Items from a data source>
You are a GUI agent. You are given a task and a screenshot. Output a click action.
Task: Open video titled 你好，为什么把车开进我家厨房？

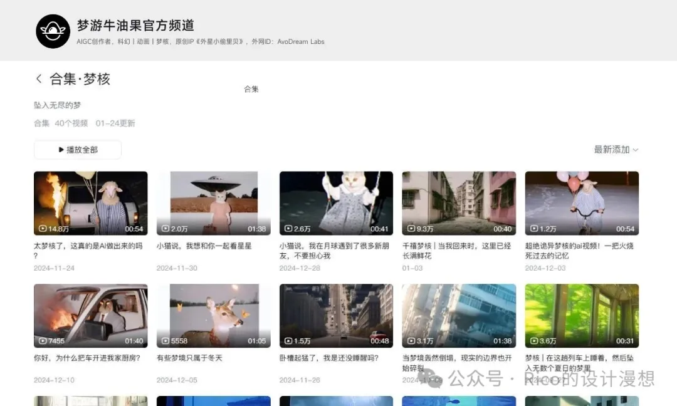click(87, 358)
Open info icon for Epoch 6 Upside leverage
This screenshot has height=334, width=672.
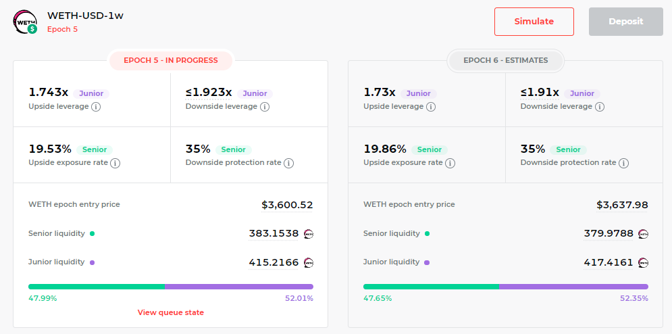pos(431,107)
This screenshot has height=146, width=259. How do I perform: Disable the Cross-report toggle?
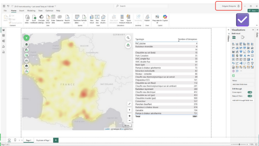[x=250, y=92]
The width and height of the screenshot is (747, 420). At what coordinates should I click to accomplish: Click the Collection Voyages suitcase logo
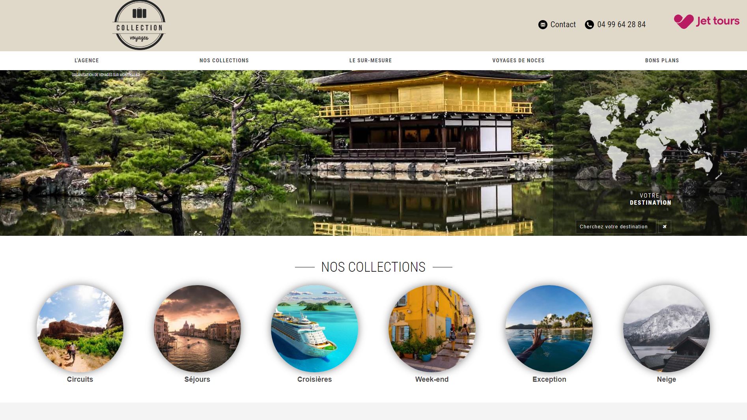point(139,25)
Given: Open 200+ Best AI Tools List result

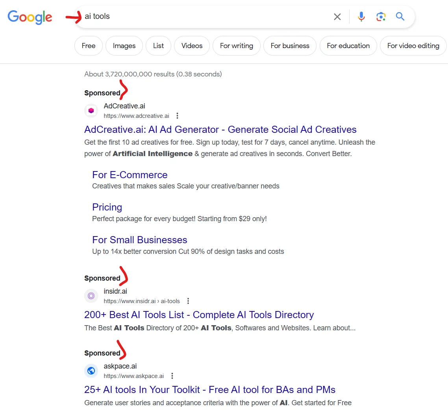Looking at the screenshot, I should 199,315.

Task to carry out> With the pictures omitted, reproduce the records in full and exactly.

Response area>
You are a GUI agent. You are given a task and a screenshot. Output a click action.
Task: Open video titled 你好，为什么把车开进我家厨房？

click(87, 358)
Open info icon for Epoch 6 Upside leverage
This screenshot has height=334, width=672.
pos(431,107)
This screenshot has height=146, width=259. How do I perform: Disable the Cross-report toggle?
[x=250, y=92]
The width and height of the screenshot is (747, 420). At what coordinates should I click to accomplish: Click the Collection Voyages suitcase logo
point(139,25)
Given: Open 200+ Best AI Tools List result

Looking at the screenshot, I should 199,315.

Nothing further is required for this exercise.